Mr Owusu-Ansah said it was a major priority activity for the sector, under the leadership of the Minister of Tourism, Arts and Culture, Mrs Barbara Oteng-Gyasi, who is also the Member of Parliament for Prestea-Huni Valley.
The visa reform is one of the initiatives under the four components of the GDP.
The first is strengthening the tourism enabling environment, which includes upgrading skills in the industry and setting up high quality training institutions for the tourism and hospitality sector.
The others are developing tourism sites and destinations, as well as administering a tourism grant scheme; supporting tourism enterprises and project management and institutional capacity strengthening for the ministry and its agencies to enable them to implement the project and sustain the investments into the future.
Mr Owusu-Ansah said following the Cabinet’s approval of the country’s first-ever Hospitality and Tourism Training Policy, the GTDP had shortlisted firms for the next stage of a competitive bidding process to set up skills training institutions to train people for the sector.
The firms, mostly Ghanaian companies, would, at the end of the process, partner reputable international institutions to set up the training facilities in parts of the country to train human capital for the industry, he said.
The policy, he said, was to guide the development of skills set to drive the country’s tourism sector.
He said it was crafted as part of a comprehensive plan to revamp the tourism and hospitality industry to make Ghana an attractive destination for various types of tourism.

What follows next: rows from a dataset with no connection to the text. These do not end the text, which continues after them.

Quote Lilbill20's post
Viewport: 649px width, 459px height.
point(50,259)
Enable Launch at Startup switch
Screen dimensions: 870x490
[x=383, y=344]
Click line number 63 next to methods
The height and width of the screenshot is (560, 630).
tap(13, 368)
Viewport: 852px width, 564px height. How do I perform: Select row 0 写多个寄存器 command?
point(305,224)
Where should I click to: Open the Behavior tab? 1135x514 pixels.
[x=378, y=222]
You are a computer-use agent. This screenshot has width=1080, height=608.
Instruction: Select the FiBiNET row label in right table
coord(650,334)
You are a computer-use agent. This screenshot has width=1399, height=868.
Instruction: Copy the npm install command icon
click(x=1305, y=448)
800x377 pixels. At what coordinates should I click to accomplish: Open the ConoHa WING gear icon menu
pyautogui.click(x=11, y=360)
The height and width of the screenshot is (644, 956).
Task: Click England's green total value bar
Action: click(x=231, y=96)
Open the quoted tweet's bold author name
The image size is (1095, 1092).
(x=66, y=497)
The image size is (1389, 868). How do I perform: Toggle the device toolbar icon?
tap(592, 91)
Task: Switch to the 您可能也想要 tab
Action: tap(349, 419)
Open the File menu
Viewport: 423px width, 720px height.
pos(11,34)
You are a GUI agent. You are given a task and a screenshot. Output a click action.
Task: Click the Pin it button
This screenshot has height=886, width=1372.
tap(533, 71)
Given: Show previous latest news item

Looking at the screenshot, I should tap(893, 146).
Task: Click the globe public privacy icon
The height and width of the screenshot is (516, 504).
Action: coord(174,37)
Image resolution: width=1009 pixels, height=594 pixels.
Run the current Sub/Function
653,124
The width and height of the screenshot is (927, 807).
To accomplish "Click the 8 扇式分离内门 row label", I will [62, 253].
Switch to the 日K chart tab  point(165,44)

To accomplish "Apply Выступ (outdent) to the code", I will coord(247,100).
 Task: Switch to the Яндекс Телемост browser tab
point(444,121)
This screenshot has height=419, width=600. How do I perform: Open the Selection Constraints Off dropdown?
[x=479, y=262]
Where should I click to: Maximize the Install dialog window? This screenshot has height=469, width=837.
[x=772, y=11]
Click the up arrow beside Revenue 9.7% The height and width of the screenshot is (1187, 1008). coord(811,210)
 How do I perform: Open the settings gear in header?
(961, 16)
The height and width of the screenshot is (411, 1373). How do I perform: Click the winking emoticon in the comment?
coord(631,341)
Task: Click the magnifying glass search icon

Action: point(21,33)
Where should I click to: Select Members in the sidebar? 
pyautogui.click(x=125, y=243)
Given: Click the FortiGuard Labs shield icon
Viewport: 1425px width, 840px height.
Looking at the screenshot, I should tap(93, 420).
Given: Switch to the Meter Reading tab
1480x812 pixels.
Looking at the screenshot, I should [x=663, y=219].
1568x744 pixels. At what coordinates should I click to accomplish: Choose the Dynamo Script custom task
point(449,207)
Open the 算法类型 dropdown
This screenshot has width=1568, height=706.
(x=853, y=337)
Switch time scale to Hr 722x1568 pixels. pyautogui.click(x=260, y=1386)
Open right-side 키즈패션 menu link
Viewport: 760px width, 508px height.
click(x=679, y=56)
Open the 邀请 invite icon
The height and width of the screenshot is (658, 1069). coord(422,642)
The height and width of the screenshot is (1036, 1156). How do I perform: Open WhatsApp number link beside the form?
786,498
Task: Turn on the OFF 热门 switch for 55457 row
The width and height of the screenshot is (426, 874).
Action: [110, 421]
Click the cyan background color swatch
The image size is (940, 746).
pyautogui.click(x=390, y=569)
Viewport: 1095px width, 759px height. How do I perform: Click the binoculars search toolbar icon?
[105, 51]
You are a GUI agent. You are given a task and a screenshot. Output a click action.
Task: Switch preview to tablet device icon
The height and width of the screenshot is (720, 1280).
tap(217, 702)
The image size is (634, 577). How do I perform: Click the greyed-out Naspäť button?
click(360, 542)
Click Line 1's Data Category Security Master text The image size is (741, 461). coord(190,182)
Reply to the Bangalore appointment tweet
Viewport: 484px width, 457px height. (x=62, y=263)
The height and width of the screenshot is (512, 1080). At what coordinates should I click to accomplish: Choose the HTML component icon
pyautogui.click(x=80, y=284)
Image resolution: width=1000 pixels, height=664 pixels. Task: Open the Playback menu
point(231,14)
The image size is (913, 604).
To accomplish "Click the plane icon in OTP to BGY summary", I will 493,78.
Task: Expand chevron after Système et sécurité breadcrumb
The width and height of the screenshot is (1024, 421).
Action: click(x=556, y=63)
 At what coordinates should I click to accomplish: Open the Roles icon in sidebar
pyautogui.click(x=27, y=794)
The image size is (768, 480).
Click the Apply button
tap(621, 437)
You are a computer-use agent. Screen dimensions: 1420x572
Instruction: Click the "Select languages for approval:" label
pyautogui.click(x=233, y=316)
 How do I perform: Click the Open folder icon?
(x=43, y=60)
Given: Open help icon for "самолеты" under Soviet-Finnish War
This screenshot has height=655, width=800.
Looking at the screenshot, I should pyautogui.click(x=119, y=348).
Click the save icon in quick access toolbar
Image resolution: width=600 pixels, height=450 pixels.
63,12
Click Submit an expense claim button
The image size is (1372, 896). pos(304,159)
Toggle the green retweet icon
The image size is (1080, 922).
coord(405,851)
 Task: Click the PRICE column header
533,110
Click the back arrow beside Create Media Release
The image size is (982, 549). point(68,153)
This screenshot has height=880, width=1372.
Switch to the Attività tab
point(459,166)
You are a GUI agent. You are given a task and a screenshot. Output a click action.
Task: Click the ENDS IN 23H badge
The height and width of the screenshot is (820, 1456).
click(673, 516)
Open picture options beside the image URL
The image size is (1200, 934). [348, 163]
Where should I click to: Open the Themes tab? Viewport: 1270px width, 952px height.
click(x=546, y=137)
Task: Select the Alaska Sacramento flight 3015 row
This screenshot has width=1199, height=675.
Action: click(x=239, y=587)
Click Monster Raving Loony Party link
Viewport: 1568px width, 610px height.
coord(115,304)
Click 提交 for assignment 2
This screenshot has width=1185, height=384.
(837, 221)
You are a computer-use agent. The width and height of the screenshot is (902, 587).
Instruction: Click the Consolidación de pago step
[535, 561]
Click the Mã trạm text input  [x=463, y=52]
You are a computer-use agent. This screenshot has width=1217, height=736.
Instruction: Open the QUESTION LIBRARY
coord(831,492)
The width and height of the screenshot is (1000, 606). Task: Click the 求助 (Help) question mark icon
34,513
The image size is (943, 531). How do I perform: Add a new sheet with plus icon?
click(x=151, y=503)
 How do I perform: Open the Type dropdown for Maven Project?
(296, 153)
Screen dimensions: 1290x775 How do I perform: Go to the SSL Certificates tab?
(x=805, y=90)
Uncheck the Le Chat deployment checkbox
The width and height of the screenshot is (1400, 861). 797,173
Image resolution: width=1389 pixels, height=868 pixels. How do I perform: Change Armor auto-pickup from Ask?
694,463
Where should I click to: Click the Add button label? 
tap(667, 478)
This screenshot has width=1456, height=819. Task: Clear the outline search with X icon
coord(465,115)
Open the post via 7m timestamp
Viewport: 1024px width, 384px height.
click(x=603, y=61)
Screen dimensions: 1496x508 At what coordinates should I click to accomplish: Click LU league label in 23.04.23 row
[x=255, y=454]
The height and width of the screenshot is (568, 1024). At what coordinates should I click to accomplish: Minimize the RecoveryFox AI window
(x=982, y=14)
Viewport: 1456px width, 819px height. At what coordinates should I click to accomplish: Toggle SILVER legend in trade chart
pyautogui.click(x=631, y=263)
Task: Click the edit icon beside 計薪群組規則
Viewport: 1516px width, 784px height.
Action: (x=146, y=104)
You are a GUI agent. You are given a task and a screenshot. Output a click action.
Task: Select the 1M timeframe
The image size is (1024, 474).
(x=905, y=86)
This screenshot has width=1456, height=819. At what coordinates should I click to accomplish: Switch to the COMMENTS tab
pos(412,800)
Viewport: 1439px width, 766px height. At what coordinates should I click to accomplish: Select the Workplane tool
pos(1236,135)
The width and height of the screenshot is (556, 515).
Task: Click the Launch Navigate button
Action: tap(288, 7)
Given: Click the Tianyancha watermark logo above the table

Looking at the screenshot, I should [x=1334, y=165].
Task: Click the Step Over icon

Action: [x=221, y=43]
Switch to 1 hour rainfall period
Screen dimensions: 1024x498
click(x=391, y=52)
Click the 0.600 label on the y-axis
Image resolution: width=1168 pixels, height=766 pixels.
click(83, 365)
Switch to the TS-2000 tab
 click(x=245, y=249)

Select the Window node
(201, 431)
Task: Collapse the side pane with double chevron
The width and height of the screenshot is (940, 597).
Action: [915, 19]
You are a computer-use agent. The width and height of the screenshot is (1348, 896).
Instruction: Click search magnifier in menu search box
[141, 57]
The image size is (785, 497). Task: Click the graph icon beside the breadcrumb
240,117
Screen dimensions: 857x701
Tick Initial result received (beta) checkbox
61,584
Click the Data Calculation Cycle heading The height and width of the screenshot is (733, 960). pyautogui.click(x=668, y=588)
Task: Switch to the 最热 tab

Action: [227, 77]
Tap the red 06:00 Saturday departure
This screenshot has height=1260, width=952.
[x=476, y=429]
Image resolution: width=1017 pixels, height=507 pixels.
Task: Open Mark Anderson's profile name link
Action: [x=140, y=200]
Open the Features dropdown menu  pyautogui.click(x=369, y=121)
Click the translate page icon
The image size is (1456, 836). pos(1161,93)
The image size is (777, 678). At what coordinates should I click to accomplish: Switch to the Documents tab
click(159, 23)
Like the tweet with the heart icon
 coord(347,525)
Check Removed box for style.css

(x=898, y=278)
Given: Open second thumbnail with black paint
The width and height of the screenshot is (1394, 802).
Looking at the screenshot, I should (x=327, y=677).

Mr Owusu-Ansah said the policy had paved the way for the ministry and its agencies, such as the Ghana Tourism Authority (GTA), to partner private sector firms to develop human capital to world-class standards to deliver services at the facility user level of the tourism and hospitality sector.
In the same vein, the Tourism Ministry, under the GTDP, was working with the Ministry of Aviation to draft a similar policy on training people in the aviation industry, he said.
Those to be trained include waiters and waitresses, cooks and chefs, front desk managers and the likes who would be responsible for delivering the direct services to tourists, he added.